** Start of Data for this task **

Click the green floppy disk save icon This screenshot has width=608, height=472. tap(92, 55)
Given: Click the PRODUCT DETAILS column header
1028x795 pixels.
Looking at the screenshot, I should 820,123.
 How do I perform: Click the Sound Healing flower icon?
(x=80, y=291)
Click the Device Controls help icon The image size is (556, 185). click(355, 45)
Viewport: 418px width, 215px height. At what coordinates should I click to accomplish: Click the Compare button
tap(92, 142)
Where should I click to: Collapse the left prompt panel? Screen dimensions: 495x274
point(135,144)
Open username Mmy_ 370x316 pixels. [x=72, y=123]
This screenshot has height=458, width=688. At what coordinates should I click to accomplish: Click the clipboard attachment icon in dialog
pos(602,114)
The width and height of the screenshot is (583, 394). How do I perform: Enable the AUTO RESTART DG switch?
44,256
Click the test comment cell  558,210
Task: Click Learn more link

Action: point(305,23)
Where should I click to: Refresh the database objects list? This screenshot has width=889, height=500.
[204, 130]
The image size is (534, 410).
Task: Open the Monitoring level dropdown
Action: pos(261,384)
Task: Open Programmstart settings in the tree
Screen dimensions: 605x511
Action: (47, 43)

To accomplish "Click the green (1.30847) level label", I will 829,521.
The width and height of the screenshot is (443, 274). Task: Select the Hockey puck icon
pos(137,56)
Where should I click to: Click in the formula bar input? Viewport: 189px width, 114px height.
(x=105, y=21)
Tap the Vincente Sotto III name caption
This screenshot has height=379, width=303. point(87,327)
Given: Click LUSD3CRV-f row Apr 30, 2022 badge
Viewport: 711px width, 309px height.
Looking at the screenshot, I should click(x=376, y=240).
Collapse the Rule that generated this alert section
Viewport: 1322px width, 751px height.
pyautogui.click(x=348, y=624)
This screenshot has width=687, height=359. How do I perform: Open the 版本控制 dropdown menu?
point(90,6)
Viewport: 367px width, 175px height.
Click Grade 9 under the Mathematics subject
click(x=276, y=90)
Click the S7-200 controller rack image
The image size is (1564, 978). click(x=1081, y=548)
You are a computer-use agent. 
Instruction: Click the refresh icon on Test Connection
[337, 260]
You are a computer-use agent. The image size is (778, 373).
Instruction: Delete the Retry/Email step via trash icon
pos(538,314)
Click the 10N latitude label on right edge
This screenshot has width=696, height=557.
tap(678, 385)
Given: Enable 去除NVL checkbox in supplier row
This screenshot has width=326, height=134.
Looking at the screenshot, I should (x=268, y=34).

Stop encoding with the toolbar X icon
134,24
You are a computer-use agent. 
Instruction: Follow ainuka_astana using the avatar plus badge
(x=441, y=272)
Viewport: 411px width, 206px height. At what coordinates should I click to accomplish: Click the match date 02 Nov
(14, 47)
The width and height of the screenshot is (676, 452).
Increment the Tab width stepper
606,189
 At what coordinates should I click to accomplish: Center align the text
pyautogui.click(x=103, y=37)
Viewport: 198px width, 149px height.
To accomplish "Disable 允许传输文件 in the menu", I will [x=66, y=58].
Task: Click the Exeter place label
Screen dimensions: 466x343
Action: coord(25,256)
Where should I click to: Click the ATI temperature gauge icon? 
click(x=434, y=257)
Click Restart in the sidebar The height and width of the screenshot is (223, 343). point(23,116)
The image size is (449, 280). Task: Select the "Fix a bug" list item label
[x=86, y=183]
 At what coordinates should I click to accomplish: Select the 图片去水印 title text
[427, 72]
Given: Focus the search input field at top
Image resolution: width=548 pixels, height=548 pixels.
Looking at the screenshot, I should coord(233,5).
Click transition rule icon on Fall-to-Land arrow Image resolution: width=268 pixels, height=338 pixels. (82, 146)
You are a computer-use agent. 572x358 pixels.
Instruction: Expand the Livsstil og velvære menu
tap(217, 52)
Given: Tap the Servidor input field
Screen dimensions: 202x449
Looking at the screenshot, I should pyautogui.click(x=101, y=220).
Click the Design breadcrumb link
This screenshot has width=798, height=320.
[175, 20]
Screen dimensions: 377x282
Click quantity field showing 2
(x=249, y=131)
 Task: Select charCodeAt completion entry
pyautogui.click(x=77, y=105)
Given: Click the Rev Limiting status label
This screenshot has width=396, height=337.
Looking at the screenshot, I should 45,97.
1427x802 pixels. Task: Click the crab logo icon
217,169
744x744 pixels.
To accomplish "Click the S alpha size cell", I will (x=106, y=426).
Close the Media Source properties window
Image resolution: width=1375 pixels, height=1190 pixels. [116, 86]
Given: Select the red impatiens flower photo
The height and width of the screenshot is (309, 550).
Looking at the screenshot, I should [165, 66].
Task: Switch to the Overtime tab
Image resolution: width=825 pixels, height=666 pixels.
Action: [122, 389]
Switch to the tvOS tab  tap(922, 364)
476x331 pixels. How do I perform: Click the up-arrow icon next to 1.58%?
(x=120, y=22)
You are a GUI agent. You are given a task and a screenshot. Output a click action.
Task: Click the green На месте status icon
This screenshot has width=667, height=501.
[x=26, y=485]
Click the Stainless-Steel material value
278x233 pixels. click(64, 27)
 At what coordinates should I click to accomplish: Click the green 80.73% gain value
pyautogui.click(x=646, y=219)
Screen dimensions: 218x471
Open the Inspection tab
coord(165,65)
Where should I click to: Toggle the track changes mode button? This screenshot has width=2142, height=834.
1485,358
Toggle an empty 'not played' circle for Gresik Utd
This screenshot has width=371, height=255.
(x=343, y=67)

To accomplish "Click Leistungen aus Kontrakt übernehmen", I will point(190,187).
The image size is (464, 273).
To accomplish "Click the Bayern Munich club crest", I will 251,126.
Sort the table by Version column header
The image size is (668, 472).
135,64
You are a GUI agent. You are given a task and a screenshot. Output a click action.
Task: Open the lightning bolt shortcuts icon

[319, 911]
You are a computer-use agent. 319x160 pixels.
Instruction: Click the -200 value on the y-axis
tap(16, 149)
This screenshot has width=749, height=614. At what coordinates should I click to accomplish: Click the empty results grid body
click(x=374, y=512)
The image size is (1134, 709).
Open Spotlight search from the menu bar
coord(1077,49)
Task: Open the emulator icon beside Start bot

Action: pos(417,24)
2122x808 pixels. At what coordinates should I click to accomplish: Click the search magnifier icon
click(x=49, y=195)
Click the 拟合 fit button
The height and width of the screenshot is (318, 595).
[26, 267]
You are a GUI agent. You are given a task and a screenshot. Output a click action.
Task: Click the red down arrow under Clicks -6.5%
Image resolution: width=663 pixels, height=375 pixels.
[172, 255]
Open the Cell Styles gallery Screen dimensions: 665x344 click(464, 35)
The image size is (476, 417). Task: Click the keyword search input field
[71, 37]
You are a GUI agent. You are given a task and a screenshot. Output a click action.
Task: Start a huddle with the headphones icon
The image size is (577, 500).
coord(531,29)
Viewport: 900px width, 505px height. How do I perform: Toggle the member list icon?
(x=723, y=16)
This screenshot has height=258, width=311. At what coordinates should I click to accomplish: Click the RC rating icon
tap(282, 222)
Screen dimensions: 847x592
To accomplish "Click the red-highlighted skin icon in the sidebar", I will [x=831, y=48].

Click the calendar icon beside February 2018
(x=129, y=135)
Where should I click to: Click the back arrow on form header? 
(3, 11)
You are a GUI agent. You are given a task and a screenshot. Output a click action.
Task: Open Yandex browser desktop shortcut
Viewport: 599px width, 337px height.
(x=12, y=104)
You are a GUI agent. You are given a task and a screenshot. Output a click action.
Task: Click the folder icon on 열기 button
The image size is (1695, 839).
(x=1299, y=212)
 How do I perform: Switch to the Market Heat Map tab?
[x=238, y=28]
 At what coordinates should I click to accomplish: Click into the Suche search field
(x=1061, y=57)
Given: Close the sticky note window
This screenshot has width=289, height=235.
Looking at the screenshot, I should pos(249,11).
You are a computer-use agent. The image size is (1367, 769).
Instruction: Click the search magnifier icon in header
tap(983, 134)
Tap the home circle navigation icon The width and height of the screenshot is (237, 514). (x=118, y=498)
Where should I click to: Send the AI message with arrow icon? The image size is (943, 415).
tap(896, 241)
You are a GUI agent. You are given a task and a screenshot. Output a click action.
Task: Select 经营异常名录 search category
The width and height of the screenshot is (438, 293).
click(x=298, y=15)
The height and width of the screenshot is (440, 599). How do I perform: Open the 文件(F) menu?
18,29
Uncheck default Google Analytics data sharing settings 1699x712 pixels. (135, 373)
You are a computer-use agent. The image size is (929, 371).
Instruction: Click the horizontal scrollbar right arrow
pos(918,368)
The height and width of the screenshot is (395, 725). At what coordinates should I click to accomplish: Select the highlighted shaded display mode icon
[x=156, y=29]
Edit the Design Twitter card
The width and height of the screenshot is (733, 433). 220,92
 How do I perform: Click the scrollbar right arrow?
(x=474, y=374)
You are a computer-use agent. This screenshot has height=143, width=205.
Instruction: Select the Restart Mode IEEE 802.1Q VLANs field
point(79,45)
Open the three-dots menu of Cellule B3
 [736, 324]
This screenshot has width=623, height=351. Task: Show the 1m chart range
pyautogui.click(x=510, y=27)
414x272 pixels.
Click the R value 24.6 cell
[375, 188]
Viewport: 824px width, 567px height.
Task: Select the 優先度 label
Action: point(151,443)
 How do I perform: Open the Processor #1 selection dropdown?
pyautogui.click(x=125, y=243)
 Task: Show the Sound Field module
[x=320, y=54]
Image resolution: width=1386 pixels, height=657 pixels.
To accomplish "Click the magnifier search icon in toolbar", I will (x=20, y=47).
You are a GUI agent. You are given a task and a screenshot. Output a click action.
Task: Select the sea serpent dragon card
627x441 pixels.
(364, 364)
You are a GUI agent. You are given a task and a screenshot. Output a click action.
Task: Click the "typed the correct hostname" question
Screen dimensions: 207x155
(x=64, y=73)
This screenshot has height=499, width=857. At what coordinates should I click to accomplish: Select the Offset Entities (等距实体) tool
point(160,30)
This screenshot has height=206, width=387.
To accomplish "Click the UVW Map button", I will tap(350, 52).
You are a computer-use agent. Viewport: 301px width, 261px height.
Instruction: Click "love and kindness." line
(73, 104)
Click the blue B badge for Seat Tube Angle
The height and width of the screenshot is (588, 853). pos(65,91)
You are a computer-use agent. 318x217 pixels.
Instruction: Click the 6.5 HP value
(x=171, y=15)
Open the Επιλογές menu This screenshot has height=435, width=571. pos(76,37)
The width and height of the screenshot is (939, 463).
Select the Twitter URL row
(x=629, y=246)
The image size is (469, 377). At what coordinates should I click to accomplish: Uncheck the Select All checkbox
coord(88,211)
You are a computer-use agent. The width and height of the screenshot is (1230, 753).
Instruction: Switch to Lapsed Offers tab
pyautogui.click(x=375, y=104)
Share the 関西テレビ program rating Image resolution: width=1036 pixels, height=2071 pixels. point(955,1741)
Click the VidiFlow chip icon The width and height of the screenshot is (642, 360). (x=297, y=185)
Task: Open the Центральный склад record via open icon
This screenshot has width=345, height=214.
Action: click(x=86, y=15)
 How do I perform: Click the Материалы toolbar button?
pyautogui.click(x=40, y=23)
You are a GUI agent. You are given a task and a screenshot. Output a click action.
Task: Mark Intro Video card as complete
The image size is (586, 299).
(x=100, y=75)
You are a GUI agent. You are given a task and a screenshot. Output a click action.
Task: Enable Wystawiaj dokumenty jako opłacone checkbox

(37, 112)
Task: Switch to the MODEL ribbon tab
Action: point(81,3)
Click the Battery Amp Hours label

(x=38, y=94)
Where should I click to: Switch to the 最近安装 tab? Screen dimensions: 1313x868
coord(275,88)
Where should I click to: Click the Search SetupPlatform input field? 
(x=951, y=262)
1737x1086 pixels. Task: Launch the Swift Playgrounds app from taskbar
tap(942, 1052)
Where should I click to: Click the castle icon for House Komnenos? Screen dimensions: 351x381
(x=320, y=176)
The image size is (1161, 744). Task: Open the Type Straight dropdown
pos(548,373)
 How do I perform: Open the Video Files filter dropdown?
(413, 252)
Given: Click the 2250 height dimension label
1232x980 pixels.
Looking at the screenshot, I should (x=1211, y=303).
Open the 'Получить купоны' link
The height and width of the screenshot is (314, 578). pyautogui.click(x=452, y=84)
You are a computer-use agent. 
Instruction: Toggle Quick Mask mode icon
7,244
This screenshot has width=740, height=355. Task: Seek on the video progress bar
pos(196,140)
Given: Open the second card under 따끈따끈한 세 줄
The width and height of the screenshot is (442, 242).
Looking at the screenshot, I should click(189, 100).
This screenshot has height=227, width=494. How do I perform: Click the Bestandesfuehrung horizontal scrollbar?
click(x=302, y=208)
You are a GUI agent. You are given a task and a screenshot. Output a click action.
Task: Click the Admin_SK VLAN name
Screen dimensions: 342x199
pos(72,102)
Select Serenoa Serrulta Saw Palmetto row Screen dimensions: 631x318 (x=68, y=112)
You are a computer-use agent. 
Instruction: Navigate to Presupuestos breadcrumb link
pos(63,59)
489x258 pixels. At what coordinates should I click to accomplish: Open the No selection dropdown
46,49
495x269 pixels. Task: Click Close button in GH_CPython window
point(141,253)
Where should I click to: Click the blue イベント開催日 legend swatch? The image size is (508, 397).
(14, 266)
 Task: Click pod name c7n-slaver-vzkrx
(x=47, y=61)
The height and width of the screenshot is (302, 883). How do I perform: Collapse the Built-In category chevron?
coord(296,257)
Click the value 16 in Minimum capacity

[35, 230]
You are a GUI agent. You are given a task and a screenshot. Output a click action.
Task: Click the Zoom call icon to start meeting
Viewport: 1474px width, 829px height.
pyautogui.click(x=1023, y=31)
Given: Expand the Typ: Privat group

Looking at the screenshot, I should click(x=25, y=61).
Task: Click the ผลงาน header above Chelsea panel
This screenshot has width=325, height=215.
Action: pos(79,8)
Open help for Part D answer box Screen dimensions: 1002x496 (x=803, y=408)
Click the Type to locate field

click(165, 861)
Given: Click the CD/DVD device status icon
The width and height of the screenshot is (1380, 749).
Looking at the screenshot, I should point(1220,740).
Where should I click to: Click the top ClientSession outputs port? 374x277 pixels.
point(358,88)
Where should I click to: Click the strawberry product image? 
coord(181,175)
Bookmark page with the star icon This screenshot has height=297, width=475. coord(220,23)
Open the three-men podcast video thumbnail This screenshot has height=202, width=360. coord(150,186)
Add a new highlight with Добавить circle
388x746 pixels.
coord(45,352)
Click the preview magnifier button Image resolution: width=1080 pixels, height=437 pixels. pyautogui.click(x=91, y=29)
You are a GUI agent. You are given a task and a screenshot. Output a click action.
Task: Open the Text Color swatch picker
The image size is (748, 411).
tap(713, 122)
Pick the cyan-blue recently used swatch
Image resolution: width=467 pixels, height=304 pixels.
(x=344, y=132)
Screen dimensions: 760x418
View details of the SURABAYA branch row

** End of Data for this task **

Problem description → Revise the lines of the listing from the line that contains "This screenshot has width=749, height=614." through the line that contains "Action: pos(417,24)", inclusive, so that "Spotlight" becomes "Launchpad" and nothing else changes.

Correct result →
This screenshot has width=749, height=614. At what coordinates should I click to accomplish: Click the empty results grid body
click(x=374, y=512)
The image size is (1134, 709).
Open Launchpad search from the menu bar
coord(1077,49)
Task: Open the emulator icon beside Start bot

Action: pos(417,24)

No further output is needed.